Mr Lewis, who joined Majestic in 1985 from University College London, where he studied modern history, is a prime example of the retailer's career progression ladder. He was chief operating officer before taking the helm last year after the retirement of his long-standing former boss Tim How.

So what did he learn from Mr How, Majestic's chief executive for 19 years? "His sheer enthusiasm and attention to detail. He also always picked good people and gave them lots of freedom," he says.

However, Mr Lewis is obviously his own man and has plenty of views on the Government's influence on the sector. On the reduction in value added tax (VAT) to 15 per cent in November 2008, for instance, he says: "I don't think it has made a discernible difference on sales."

Majestic has already said that it will hold off increasing prices in its stores until the end of January, when the Government puts VAT back up to 17.5 per cent on 1 January 2010. But he says the three hikes in beer and wine duty in the last year have been "punitive".
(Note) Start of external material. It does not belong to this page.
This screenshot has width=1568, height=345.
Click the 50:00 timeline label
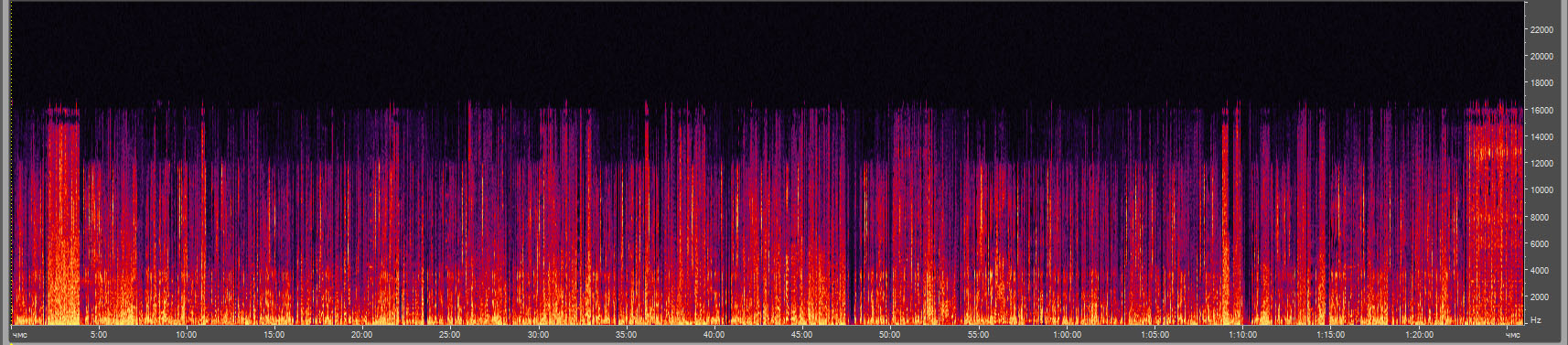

Clearly, Mr Lewis has big ambitions for Majestic and has laid out plans to grow to "at least" 250 stores in the UK. Of its current 153 outlets, the retailer now has a dedicated fine wine display in 66 stores, which is just one of many ways that Majestic has responded to changing consumer tastes recently.

Mr Lewis says: "If you don't have points of differentiation, people will migrate to the best retailers and some of the best retailers are supermarkets."

Steve Lewis: Family, footie and wine

* Joined Majestic in 1985 as a graduate trainee manager and became retail director in 1991. In 2006, he was promoted to chief operating officer, and chief executive in August 2008.

* Lives in London during the week and Hampshire at the weekend. Married with three daughters.

* His interests are spending time with family and being in the countryside, Arsenal, and food and wine. "I am still hoping that Arsenal will finish top of the Premier League. I think Arsène Wenger is a fantastic manager. He is the professor."

* Educated at Bournemouth Grammar School and then went to University College London, where he studied modern history.